Primary Sources: Le Morte D’Arthur, Book IV Chapter XXII
So Gawaine swears a solemn oath to Sir Pellas, and Pellas swears a solemn oath to Sir Gawaine, everyone is swearing solemn oaths. They swap horses and gear, as Gawaine pitched last chapter, and I guess they’re the same size since Gawaine fits into Pellas’s armor, no trouble. Gawaine mounts up on Pellas’s horse, and rides off to Lady Ettard’s castle.
Ettard is chilling on her front porch, sipping some iced tea, but when she sees a man dressed exactly like Pellas riding up on Pellas’s horse with Pellas’s helmet, she gets up and goes inside and slams the door on him and glares down at him from a second-story window.
“Avast, what light through yonder window breaks?” Gawaine calls up to Ettard from the courtyard.
“What? Go away!”
“I’m not Pellas!”
“What?”
“I’m not Pellas! I killed Pellas! We had a whole joust, I defeated him, my name is, uh, my name is something besides Pellas!”
Sharp thinking, Gawaine.
Ettard demands Gawaine take off his helmet before she’ll speak to him further, and when she sees that he’s not Sir Pellas, really and truly, she squeals with delight and invites him inside and sits down on his lap and starts purring about how much she hated Sir Pellas and how thrilled she is he’s finally dead, the man just couldn’t take a hint, and when she stopped hinting he couldn’t take that either, and it had gotten to the point where she almost felt sorry for the man but pity is not reason to marry a knight you hate…
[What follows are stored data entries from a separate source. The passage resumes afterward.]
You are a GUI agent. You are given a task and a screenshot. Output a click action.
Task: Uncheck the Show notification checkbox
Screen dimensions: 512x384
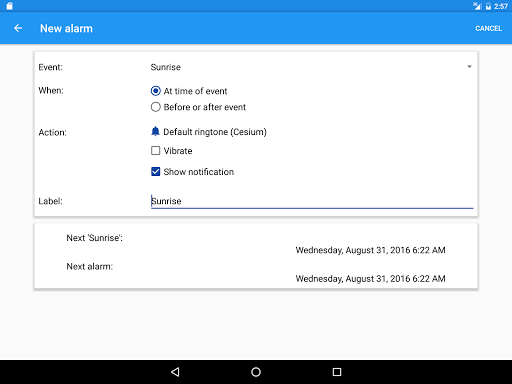click(156, 172)
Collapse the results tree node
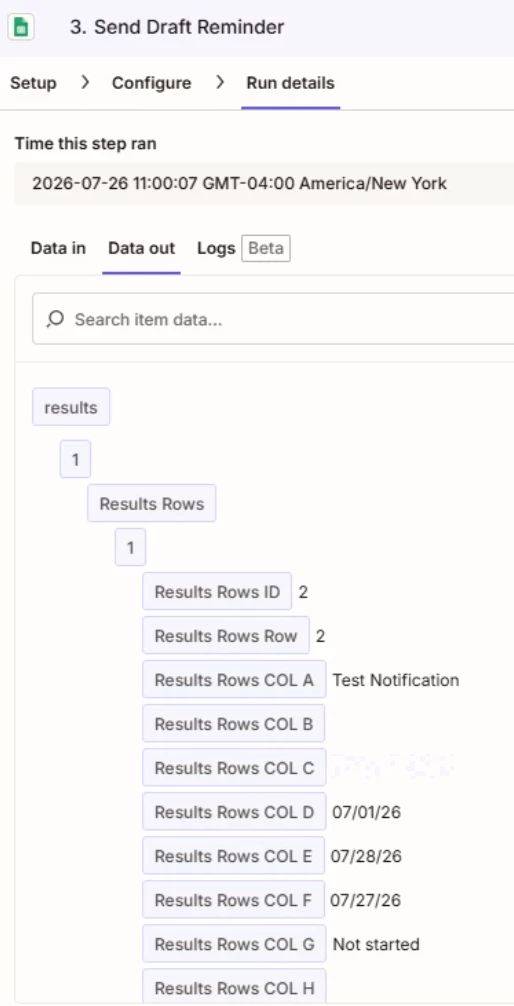 [x=71, y=407]
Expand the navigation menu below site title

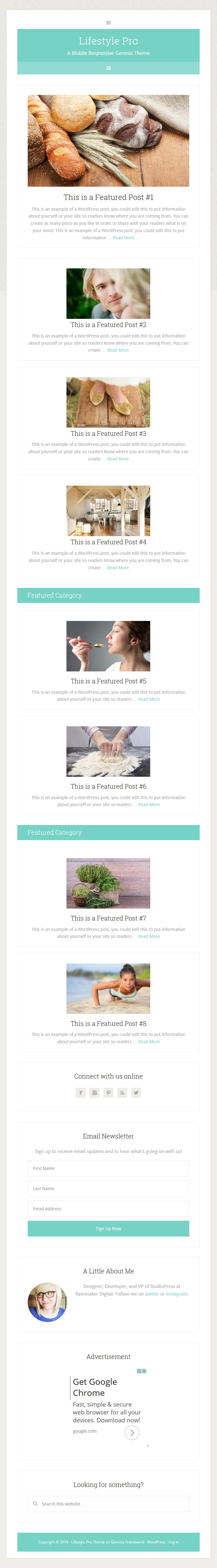pos(108,68)
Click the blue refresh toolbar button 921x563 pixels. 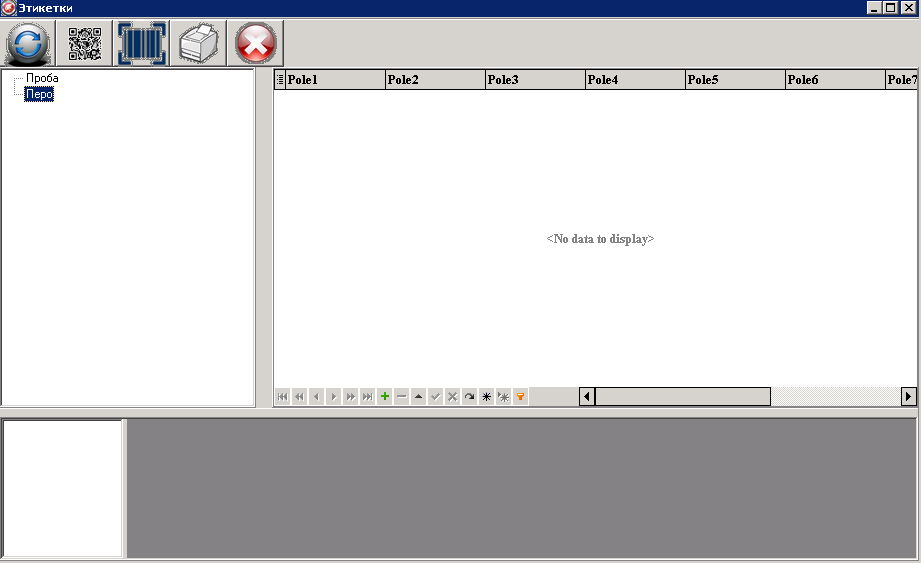pyautogui.click(x=29, y=44)
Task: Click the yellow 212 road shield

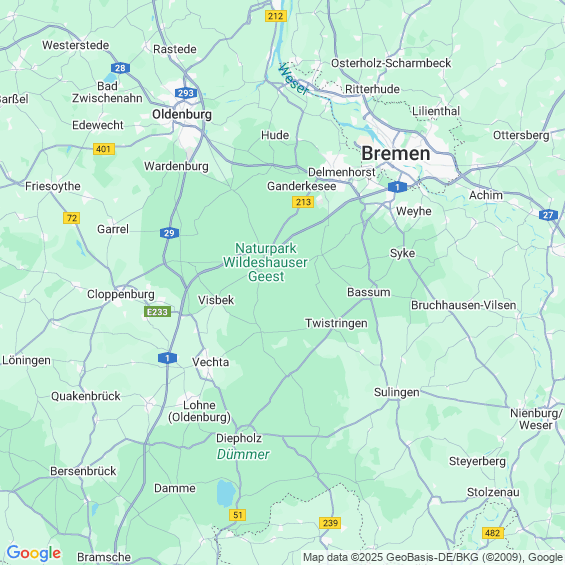Action: (x=276, y=16)
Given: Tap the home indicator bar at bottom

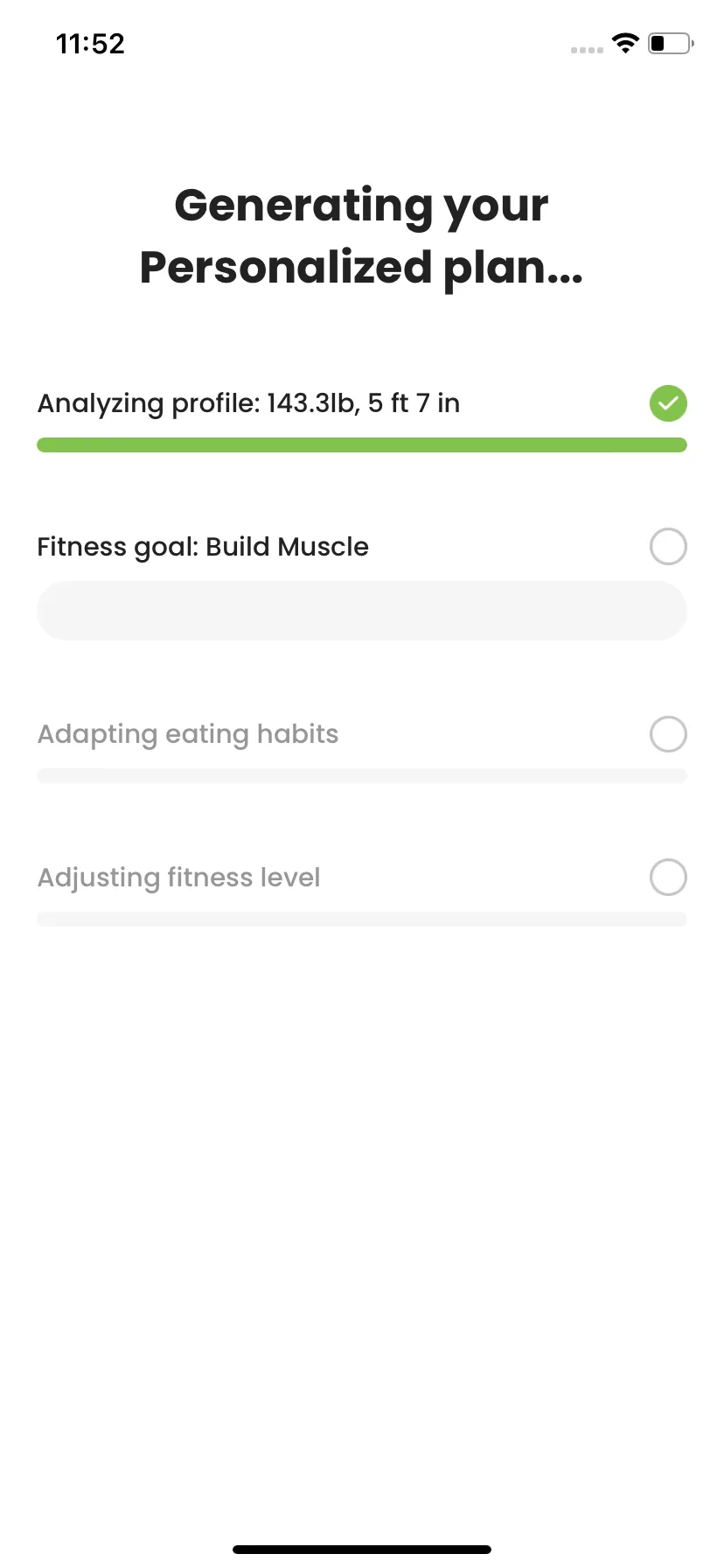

“And now you, Sir Knight, you have slain the man who has haunted me, and come to claim your reward. And you shall have it, oh yes, such delights as I may grant you,” she concludes. Snuggling up to a man in platemail can’t be easy, but Ettard manages it.
“Cool!” says Gawaine. Gawaine’s plan definitely did not include Ettard throwing herself at him like this, but on the other hand, hey, she’s a a pretty lady overly offering him sexual gratification. It’s distracting.
Then Gawaine compounds his error, by identifying himself as a knight of the Round Table, Sir Gawaine, and name-dropping King Arthur and how King Arthur is his uncle.
Ettard squeals with delight, it’s as though she’s always wanted to marry a nephew of King Arthur’s, and she, okay, let’s quote Malory directly again:
“I shall be your woman, and do anything that might please you.”
So, yeah, Gawaine’s plan has gone badly off the rails at the earliest possible point. He’s just the worst knight. Anyway, Gawaine remembers that he isn’t there to sleep with Ettard, he swore multiple solemn oaths to Pellas, and he tries desperately to rectify the situation: he comes up with another plan right there on the spot. It’s not a very good plan.
“Oh Ettard,” he says, “I, I cannot plight my troth at you, for, I am in a real lousy situation vis-a-vis a totally different and not-imaginary lady friend.”
“Aw, poor sweet Gawaine,” Ettard coos. “Poor sweet Pellas-killing Gawaine.”
“I love her, see, and she doesn’t love me…”
“That foolish woman!” cries Ettard. “She’s plainly not good enough for you. Perhaps marrying me will take your mind off her?”
“No, no, I’m definitely way into her,” says Gawaine. “But you can help me maybe in a way that doesn’t involve you and me doing the boyfriend-girlfriend kissy-face stuff. Will you promise to help me win her love?”
“By my fabulous body (which is entirely at your disposal) I so swear!” cries Ettard.
“Okay, great,” says Gawaine. “Now: shocking twist! The story I was telling about the knight who loved the lady, and you promised to get the lady to love the knight, in that story, see, the people aren’t who you think. The lady isn’t just some random damosel from Camelot, no, no, see, the lady is you! You were the lady all along!”
But before Gawaine can fire off the second half of his revelation, which is where he explains that the knight in his story isn’t Gawaine himself, but the secretly-not-dead Pellas… Well, Ettard has his armor off…. and then he loses track of what he was talking about…. and what with one thing and another he forgets to mention it later.